Capazes de acomodar múltiplas agências, múltiplos mundos, múltiplos vínculos (parentesco,
especialmente), o múltiplo de dentro e o múltiplo de fora, múltiplas experiências do tempo, os
fóruns cosmopolíticos gerados na implosão da dicotomia Natureza X Cultura apontam para formas
inventivas de criação de coletivos e de convivência entre regimes de conhecimento que perfuram as
visões de representação verdadeira e de tradução autorizada. Por outro lado, a subversão da
dicotomia sujeito x objeto a partir de diálogos interepistêmicos garante a convivência criadora entre
formas de saberes sem hierarquizá-los a partir de crivos como o problema da magia, do sagrado, ou
de um saber sem fronteiras. As descrições pormenorizadas dos fóruns cosmopolíticos são um passo
importante para a sistematização, a síntese e, por fim, a geração de protocolos nos próprios
encontros. Se o primeiro tem um enfoque temporal mais sincrônico, o segundo abre um eixo
diacrônico tanto de olhar para o passado (e agir sobre ele) quanto de mirar para futuros abertos.
Muitos desses discursos são assumidamente contra-hegemônicos, de resistência ou de
resposta às formas dominantes.

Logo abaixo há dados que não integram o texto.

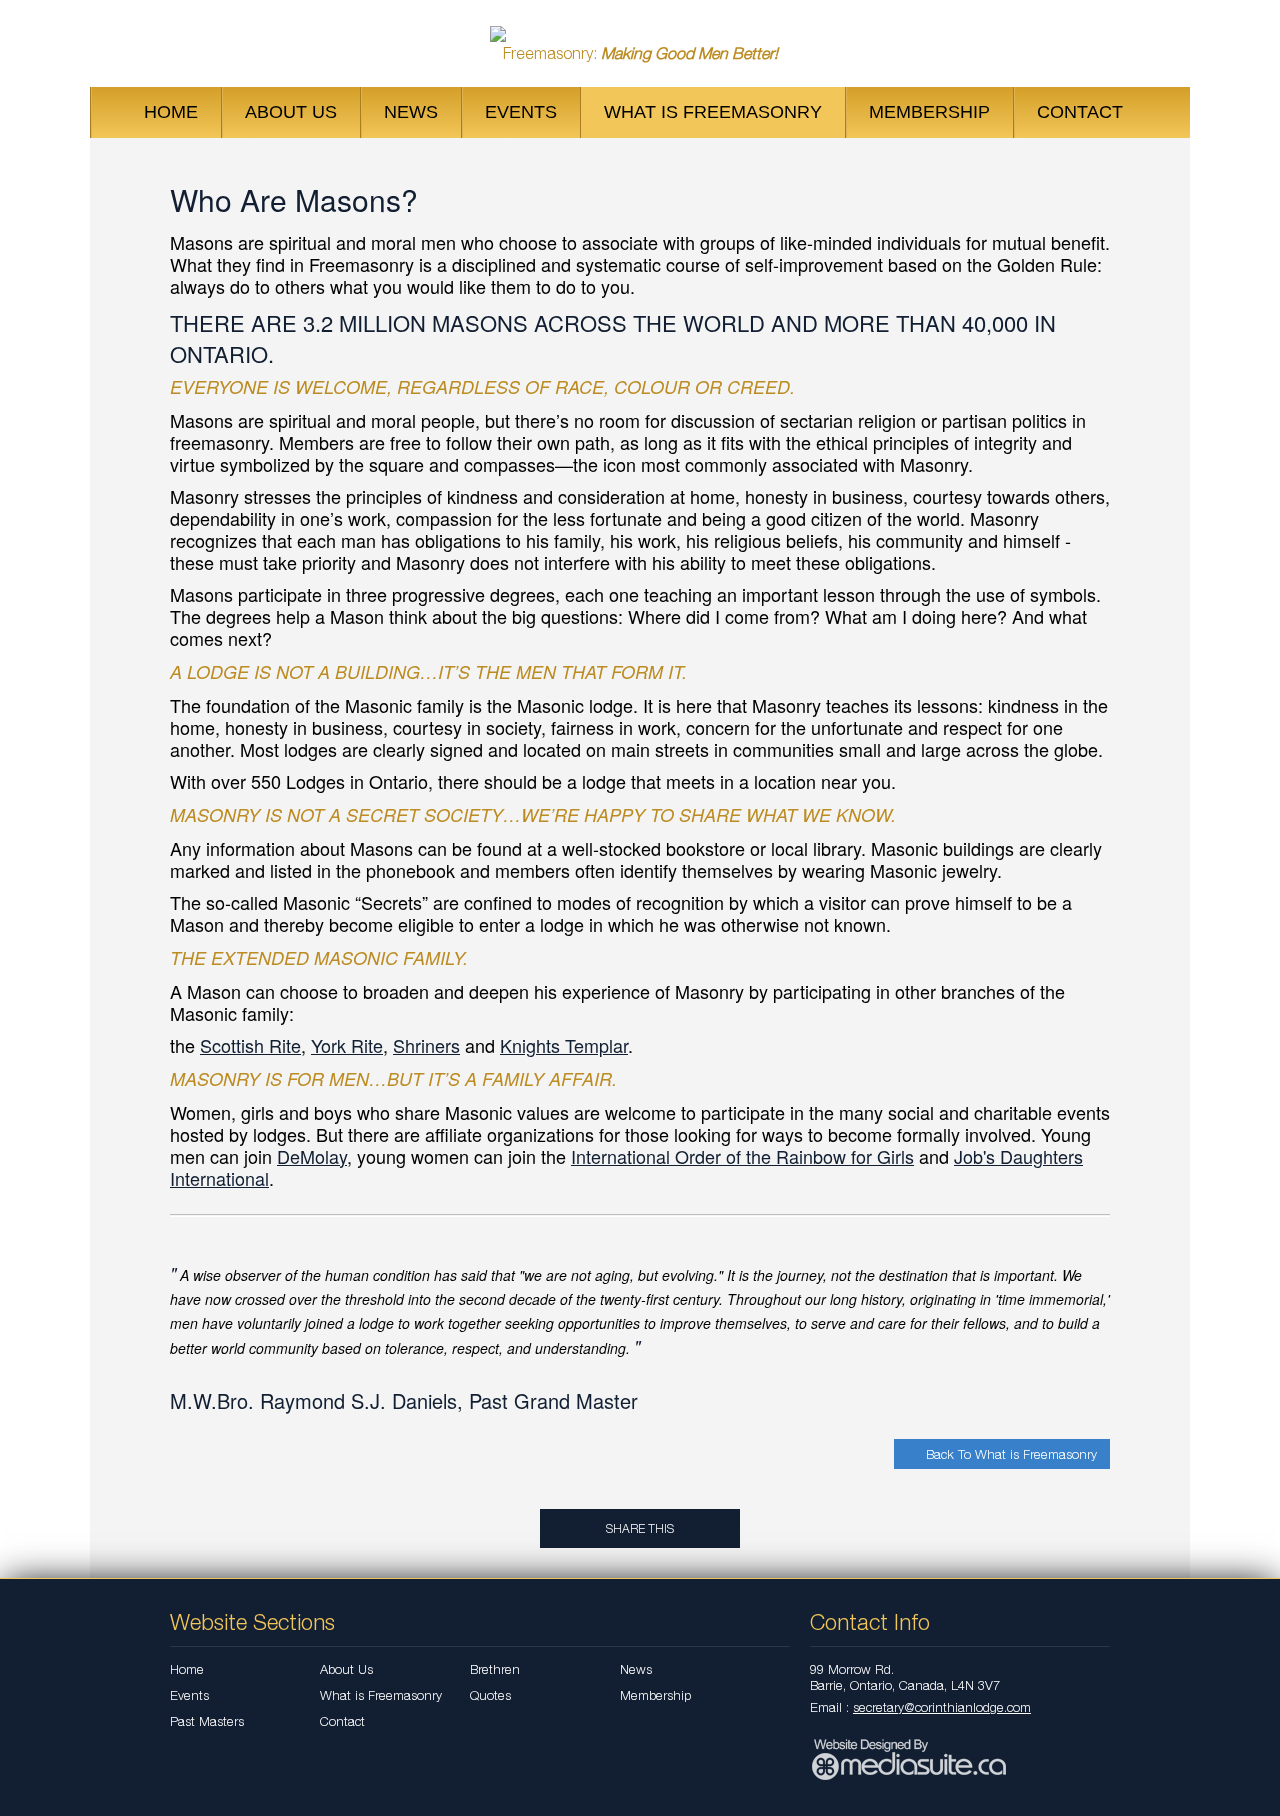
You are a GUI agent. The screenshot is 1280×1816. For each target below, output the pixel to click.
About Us (291, 112)
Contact (1080, 112)
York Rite (347, 1045)
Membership (929, 112)
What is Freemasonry (713, 112)
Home (171, 112)
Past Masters (207, 1721)
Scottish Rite (250, 1045)
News (411, 112)
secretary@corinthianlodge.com (942, 1707)
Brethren (495, 1669)
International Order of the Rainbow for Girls (742, 1156)
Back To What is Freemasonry (1009, 1454)
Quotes (490, 1695)
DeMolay (312, 1156)
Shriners (426, 1045)
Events (521, 112)
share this (640, 1528)
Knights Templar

Outros simplesmente buscam fazer sobreviver formas de vida que
não cabem nas lógicas de mercado e de Estado do capitalismo ocidental e suas formas de
dominação/opressão que incluem o genocídio, o etnocídio e o epistemicídio. O modo como operam
essas formas de vida parece subverter especialmente o tempo cronológico e vetorial do progresso
linear, buscando reinstaurar o tempo mítico e as formas de comunicação desdenhadas pela soberba
do moderno. Um exercício, portanto, de autorreparação no tempo.